藤本さん「すぐに口に入れず、まずは見た目や香りを確認して、それも言語化してみましょう。それから少量を口に含みます。基本の五味のうち、何が手前に出ている“芯”となる味か、それに付随して、後ろには“サブ”的にどんな味があるかをイメージしながら、味わってみてください」

まずは、ヨーグルトから実践!

瀧本「わあ、それぞれ香りが全然違う!ひとつは牛乳臭が強いですね」

仁科「たしかに。甘みも感じる香りですね。もう一方は酸味の強い香りがします。あ、でも実際に食べてみると、こっちの方が甘みを感じるかも!食べ慣れているはずなのに、いざ言葉にすると難しいです」

続いてコーヒーを試飲。

仁科「コーヒーも香りが全然違いますね。酸味と苦味を割と強く感じるものと、もう一方は酸味が控えめで、ちょっと冷めても飲みやすい感じ」

瀧本「そうですね、酸味が控えめな代わりに少しチョコレートのような甘さと深みがある気がします」

最後に、から揚げを食べ比べ!

瀧本「こっちは香辛料の複雑な香り!にんにくやしょうががきいたキリッとした印象で、家のご飯やお店で食べるような味がします」

仁科「香辛料がお肉に染みていて、おろした玉ねぎに漬け込んだような感じもありますね。もう一方は、食べたときにまず油の香りとこしょうの味が来ますね。どちらかというとこちらはファストフード的なおいしさ」

藤本さん「お二人とも、すごく的を射ていると思います!ふたりとも悩んでいたヨーグルトでいえば、片方が練乳っぽい濃さのある広がり、強いさわやかな酸味と、フルーティな甘さ。もう一方は生乳っぽい酸味で、発酵の甘さと、プロテイン由来の少しざらっとしたパウダリーな食感の違いがありますね」

藤本さんのコメントに、一同「さすが〜!」と声が上がりました!

03
味覚の経験値を増やして、毎日の食卓に生かそう!

実践を経て、「味を言語化する」おもしろさを実感した今回のインタビュー。最後に、藤本さんに日常生活でもできる、味覚の表現を広げるコツを教えてもらいました。

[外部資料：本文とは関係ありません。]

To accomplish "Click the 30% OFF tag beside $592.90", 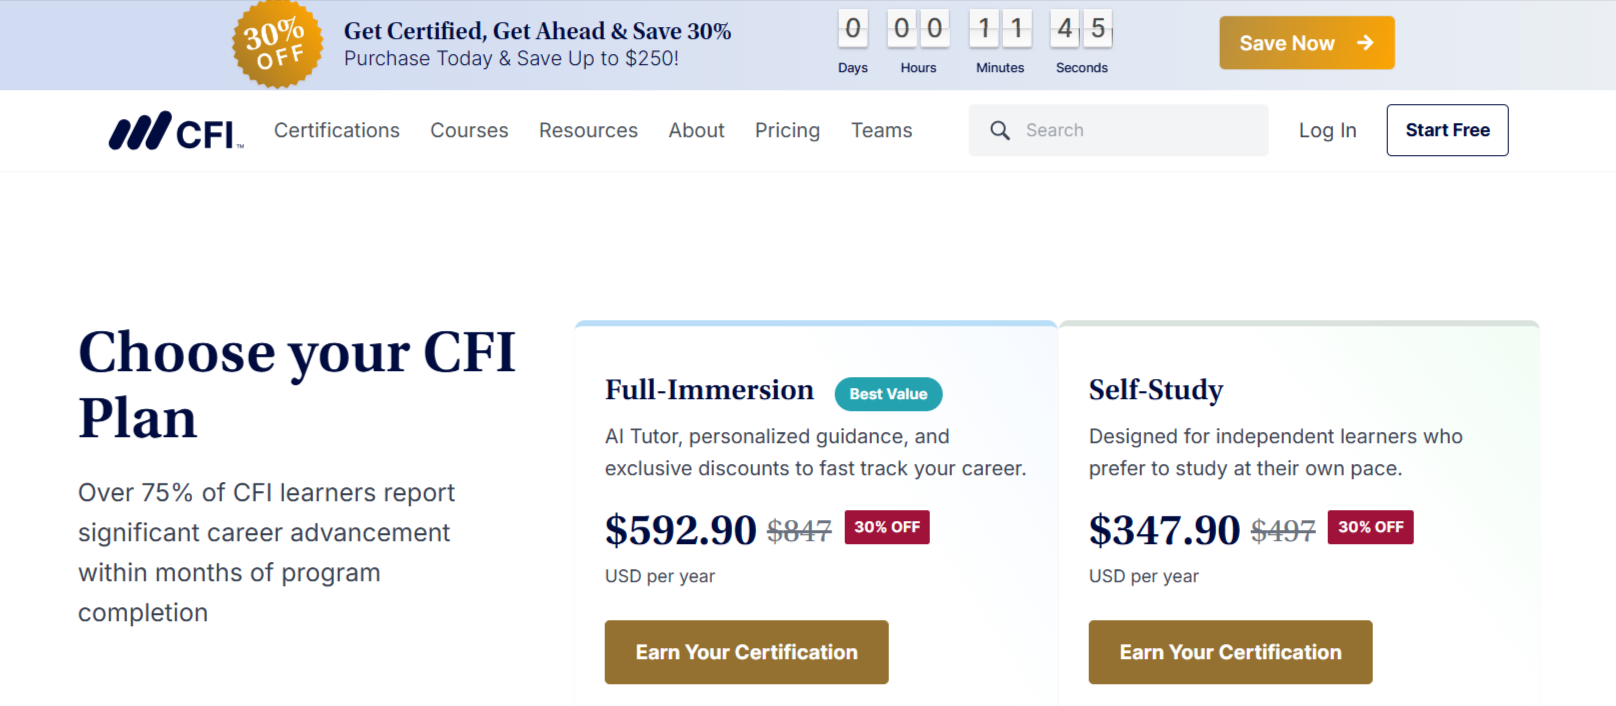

藤本さん「今回のように、味を比較して表現してみることはとても効果的です。こうした積み重ねは、実は家庭料理においても重宝するんです。近づけたい味に『何が足りないのか』『何を足せばいいのか』がだんだんとわかってきます」

そのためには、いろんな料理や食材、調味料を味わって試すことも大事。今は和洋中に限らず、さまざまな料理のレシピが手に入るので、食べたことのない料理を作って味わってみるのもいいですね。

実際に試してみて、「おいしい」だけに頼らない表現がいかに難しいかを編集部員も実感しました。どのように感じたかを記録したり、共有したりして、味の記憶や経験値を増やしてみるのもおもしろいかもしれません。